In September 2013, Lisenbee rejoined his colleagues at Aristotle after his non-compete agreement expired. He stated that since Aristotle was smaller, it allowed more nimble investing. This was no longer possible at MWCM due to investment decisions requiring approval from above. 80% of Aristotle's assets were from institutional investors, and it was believed Lisenbee could handle the sales duties while Gleicher handled the investment ones. Since the beginning of 2013, eight other MWCM staff have joined Aristotle.

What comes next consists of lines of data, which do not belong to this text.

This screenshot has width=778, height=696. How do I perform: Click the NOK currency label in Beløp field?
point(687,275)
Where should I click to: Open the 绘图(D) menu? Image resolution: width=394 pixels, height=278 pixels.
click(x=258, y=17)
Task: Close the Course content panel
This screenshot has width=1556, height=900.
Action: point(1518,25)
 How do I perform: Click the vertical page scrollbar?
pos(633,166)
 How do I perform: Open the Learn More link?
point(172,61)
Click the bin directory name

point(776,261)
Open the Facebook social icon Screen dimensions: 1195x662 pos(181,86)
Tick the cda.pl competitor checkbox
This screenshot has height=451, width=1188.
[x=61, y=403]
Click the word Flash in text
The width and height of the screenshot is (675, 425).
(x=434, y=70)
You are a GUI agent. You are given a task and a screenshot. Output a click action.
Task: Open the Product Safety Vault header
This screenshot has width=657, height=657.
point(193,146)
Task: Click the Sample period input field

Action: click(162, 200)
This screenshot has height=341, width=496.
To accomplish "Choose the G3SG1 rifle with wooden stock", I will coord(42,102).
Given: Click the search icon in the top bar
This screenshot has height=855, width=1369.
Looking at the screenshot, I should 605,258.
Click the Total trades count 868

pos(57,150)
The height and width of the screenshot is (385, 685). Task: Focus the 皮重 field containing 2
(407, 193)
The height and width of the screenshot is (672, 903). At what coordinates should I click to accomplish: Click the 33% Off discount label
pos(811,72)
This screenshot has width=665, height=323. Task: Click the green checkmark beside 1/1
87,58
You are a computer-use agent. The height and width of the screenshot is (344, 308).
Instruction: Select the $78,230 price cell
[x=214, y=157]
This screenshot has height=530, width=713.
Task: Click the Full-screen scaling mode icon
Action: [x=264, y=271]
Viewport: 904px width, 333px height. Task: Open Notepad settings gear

From 2014 to 2016, Aristotle acquired three teams to expand its product offering range. In January 2014, Aristotle acquired West Gate Horizons to form Aristotle Credit Partners that specialized in credit products. In January 2015, Aristotle acquired the small and mid-cap strategies group of Eagle Boston Investment Management to form Aristotle Capital Boston. In December 2016, Aristotle Atlantic Partners was launched, with its team being from the U.S. equity group of Deutsche Asset Management.

In October 2022, Aristotle acquired Pacific Life's credit asset management arm, Pacific Asset Management. When the deal was completed in 2023, it was renamed to Aristotle Pacific and increased Aristotle's AUM by 50%. Aristotle, which was previously mostly equity-focused, had now become a multi-asset manager.